Elegia a Albert Camus

albert camus

Perguntaram-lhe se era um intelectual de esquerda, e ele respondeu, “Não sei se sou um intelectual. Quanto ao resto, sou de esquerda, apesar de mim e apesar da esquerda.”
(…)
Durante a guerra de 1954 a 1962 na Argélia, Camus recusou escolher entre os árabes argelinos, cujos direitos ele defendia com frequência, e a sua própria gente, os pieds noirs europeus. (…) Depois da cerimônia do prémio Nobel na Suécia, ele foi abordado por um jovem argelino a quem respondeu, num ataque de indignação “Eu acredito na justiça, mas defendo a minha mãe antes da justiça”.
The Irish Times

Por acaso, há dois dias comecei a reler coisas sobre Camus e, numa daquelas coincidências boas (para não dizer incríveis), reparei que 7 de Novembro – amanhã! – é o centenário do nascimento dele.

Albert Camus foi provavelmente o autor que me marcou mais na vida. Li “O Estrangeiro” na idade certa, aos 16 ou 17 anos, na esplanada do antigo café das Termas em Monção. Enquanto os emigrantes temporariamente retornados aproveitavam as férias de Verão nas mesas ao lado, eu enchia o livro de notas, sublinhados e dobras (e, claro, espreitava-lhes as filhas). Como disse aqui, no primeiro e mais duradouro blog que tive, batizado com o título de outra obra dele:

Nunca tão claramente (ou mesmo nunca mais) um livro me transformou (…), no sentido de que o meu pensamento, a minha ética, tornaram-se outros depois de o ter lido. (…) Eu fui para a universidade para ser um homem absurdo – ou seja, tentei reflectir na minha vida o que tinha lido (…) e por isso é que “O Estrangeiro” é o livro da minha vida. Apropriei-me dele quando tentei aplicar o seu “programa” a ela e isso nunca mais voltou a acontecer com outro livro, por falta de disposição e porque, se calhar, a própria vida só nos dá uma tentativa para que isso aconteça.
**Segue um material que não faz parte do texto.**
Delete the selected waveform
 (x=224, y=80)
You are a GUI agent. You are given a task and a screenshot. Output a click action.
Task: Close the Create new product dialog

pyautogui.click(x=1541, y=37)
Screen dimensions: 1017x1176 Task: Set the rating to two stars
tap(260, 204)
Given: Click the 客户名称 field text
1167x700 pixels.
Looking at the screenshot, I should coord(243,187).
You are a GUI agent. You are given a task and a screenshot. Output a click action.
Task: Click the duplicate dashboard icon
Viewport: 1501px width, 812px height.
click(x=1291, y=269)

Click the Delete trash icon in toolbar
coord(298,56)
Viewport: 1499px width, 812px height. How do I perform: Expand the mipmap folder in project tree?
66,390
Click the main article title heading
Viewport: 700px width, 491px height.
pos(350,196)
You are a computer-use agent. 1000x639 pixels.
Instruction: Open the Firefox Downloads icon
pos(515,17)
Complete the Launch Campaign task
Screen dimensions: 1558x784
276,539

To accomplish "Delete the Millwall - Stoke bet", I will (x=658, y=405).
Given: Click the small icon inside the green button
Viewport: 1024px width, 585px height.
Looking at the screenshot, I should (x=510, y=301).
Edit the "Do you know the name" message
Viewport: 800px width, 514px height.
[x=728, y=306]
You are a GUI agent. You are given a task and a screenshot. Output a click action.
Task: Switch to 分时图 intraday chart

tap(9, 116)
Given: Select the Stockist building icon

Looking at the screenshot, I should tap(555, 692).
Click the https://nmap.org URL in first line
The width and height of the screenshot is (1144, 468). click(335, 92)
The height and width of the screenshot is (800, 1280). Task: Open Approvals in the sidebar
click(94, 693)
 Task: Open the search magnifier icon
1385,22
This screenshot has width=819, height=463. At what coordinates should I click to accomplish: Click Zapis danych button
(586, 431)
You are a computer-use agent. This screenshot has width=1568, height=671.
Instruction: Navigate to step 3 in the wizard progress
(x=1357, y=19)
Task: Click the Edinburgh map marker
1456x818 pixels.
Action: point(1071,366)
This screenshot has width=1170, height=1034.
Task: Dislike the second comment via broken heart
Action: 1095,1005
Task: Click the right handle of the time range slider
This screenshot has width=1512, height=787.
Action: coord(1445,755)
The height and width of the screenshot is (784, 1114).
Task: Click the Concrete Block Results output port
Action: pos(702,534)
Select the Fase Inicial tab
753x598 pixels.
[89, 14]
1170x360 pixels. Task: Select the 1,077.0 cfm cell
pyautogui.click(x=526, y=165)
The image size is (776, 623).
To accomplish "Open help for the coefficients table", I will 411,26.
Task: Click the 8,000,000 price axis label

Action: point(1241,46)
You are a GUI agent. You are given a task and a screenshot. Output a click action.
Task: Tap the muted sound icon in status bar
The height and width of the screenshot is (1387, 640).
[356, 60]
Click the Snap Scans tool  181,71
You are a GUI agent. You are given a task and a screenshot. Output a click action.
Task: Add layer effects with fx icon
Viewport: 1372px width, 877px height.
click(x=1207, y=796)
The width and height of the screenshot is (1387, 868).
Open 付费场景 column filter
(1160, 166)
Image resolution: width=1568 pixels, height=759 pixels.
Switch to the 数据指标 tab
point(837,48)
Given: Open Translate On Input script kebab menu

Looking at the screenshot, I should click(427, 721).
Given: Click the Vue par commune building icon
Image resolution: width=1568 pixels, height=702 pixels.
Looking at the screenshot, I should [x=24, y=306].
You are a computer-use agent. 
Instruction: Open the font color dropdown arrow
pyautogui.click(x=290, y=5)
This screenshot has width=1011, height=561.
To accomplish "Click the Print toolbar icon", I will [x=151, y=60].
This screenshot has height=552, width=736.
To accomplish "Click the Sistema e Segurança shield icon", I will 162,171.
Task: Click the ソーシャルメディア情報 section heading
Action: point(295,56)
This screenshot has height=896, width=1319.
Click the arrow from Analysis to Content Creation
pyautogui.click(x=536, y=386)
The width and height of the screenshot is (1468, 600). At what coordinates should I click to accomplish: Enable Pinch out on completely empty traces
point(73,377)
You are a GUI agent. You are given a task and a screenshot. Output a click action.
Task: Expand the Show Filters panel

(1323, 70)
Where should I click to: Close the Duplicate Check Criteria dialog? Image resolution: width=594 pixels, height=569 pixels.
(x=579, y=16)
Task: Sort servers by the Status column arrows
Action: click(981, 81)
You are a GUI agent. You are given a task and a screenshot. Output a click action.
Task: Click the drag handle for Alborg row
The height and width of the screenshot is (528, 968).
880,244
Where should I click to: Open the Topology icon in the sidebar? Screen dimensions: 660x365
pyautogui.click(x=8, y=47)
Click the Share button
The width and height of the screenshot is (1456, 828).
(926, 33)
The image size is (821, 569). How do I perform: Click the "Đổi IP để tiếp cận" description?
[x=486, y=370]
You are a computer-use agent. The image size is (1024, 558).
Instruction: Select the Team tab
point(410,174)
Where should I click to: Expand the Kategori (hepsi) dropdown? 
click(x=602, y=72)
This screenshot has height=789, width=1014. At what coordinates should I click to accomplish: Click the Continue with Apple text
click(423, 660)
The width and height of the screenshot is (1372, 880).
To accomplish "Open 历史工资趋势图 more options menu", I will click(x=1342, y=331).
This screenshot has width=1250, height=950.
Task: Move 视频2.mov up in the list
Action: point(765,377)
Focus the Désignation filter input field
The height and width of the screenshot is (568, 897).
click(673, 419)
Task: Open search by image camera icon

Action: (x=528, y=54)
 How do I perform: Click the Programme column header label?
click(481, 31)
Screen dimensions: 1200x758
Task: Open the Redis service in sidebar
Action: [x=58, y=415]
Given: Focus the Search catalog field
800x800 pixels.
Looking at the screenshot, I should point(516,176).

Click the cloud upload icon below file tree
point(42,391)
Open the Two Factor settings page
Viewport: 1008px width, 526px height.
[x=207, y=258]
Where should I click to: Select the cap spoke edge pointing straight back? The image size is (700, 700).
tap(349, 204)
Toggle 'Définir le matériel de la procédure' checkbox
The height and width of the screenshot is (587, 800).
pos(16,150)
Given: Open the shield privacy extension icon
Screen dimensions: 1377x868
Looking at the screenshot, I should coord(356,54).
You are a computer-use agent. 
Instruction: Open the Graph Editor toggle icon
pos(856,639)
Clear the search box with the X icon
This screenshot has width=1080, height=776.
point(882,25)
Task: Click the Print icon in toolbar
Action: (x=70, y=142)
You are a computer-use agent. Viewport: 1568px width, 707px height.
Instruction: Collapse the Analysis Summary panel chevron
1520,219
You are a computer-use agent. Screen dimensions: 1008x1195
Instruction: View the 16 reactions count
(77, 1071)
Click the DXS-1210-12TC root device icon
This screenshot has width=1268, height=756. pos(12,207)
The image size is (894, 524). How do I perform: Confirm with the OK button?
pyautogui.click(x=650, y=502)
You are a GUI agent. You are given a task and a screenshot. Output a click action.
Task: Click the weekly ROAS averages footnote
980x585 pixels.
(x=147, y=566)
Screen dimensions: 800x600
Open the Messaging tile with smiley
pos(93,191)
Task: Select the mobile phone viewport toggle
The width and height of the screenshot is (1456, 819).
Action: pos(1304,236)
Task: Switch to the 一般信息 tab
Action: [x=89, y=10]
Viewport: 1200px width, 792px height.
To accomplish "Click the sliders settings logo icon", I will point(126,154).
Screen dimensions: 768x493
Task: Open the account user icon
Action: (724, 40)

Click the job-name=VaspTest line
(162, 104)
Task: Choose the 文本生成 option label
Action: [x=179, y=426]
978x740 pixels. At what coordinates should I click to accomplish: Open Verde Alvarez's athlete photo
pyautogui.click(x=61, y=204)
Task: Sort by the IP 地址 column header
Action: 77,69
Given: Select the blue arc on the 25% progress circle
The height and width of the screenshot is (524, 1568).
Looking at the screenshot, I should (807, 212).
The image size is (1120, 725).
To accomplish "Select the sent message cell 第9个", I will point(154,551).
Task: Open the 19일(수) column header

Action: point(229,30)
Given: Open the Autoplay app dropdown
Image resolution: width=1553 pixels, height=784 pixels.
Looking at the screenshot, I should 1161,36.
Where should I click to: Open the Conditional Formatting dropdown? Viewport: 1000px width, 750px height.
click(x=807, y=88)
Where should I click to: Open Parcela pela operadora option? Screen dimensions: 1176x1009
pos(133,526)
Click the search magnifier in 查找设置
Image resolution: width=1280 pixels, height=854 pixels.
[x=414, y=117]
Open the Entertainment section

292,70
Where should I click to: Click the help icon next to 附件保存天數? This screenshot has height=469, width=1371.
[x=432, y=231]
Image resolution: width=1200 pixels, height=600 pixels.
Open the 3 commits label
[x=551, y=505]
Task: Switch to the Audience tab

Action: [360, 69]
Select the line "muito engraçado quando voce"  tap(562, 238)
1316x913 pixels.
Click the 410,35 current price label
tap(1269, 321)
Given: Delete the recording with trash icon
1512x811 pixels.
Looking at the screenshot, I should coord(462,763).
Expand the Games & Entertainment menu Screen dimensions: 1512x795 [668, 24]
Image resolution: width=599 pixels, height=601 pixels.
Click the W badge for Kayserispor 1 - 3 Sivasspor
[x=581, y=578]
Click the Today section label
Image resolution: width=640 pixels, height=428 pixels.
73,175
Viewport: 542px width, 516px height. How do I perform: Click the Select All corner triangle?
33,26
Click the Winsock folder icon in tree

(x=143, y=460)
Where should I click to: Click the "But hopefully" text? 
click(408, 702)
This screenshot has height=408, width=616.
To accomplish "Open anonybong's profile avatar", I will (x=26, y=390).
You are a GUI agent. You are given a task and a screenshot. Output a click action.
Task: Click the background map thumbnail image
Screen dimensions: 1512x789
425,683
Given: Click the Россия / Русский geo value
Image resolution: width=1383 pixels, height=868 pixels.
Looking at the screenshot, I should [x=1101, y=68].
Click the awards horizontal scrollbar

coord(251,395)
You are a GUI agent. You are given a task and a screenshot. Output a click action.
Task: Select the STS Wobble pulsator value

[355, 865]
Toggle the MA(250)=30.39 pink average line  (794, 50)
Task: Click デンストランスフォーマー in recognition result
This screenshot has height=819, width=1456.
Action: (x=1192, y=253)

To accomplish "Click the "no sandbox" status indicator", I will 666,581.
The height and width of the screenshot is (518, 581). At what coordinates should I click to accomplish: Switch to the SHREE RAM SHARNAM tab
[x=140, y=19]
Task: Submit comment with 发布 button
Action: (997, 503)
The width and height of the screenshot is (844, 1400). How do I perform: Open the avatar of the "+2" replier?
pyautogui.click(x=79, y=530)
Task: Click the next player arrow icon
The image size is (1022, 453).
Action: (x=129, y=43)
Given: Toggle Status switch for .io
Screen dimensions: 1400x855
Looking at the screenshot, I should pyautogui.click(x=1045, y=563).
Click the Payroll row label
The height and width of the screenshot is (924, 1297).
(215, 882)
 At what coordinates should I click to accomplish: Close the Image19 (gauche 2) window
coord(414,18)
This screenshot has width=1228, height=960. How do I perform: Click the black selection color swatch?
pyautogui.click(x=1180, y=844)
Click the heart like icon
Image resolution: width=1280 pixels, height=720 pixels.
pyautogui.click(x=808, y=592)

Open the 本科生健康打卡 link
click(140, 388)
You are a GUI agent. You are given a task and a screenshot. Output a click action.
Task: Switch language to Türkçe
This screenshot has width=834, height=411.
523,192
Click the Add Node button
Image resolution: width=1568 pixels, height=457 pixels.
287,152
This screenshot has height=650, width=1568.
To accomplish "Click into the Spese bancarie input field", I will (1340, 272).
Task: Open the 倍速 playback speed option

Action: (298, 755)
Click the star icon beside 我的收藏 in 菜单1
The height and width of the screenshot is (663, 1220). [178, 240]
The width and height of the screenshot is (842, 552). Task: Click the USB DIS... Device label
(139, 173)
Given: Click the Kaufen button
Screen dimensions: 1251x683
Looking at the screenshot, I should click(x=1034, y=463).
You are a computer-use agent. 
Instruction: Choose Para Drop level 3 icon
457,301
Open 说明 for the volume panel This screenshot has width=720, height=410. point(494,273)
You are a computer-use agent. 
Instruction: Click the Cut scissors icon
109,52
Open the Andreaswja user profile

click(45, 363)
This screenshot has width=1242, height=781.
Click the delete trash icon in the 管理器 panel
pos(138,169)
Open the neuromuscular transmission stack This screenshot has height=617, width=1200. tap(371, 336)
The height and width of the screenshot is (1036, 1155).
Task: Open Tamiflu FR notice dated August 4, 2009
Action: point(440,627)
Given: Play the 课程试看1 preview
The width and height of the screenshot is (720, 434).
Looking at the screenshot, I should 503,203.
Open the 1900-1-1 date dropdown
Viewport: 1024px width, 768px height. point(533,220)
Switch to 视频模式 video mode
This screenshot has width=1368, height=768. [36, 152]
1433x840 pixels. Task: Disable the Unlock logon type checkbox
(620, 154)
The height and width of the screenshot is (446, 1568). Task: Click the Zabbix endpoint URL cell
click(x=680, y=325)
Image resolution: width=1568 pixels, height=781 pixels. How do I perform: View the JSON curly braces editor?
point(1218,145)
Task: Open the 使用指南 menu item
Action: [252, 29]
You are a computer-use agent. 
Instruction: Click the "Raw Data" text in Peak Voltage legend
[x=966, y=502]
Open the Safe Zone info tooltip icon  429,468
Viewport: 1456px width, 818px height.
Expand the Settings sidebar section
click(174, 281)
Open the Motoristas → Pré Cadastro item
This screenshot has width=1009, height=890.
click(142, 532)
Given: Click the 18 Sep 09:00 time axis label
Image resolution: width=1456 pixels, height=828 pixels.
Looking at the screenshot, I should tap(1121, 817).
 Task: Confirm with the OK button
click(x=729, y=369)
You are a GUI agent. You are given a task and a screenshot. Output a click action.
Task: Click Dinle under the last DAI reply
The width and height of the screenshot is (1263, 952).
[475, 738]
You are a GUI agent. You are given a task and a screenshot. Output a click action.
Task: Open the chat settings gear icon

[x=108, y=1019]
Não sei se estava a sucumbir a um resto de entusiasmo adolescente há dez anos quando escrevi isto. Por outro lado, entusiasmo nunca deixa de ser uma coisa boa. Acontece-me com Camus uma daquelas coisas mágicas e difíceis de acontecer com qualquer autor: uma identificação imediata com o que leio e com a pessoa por trás daquele texto, desconfiado de totalitarismos, defensor do justo, um pensador livre. Parece que ele me tira da cabeça pensamentos que não pensei, mas que estão lá, prontos para serem pensados. Todas as frases estão no lugar certo e escritas do jeito que devem ser escritas, sem nada a mais e sem nada a menos. E, depois, parece que ele está a escrever só para mim, como se os romances dele fossem cartas que só encontraram o destinatário quando eu as encontrei. A personagem Joseph Grand, d’A Peste, um homem cujo trabalho de vida é reescrever constantemente uma frase até ela ficar perfeita (“Por uma bela manhã do mês de Maio, uma elegante amazona percorria, numa soberba égua alazã, as áleas floridas do Bosque de Bolonha”), marcou-me tanto que passei a usar esse nome em fóruns de Internet, nicknames em sites, emails, etc. Às vezes havia quem pensasse que eu me estava a referir ao tamanho do meu membro sexual, mas, quando o mundo real acontecia, só o Camus me restava.

Nos teus 100 anos, Camus, eu agradeço-te, honro a tua memória e declaro a minha admiração. Espero um dia produzir alguma coisa que marque alguém tanto quanto o que tu escreveste me marcou a mim. Por enquanto, releio-te, agora e sempre.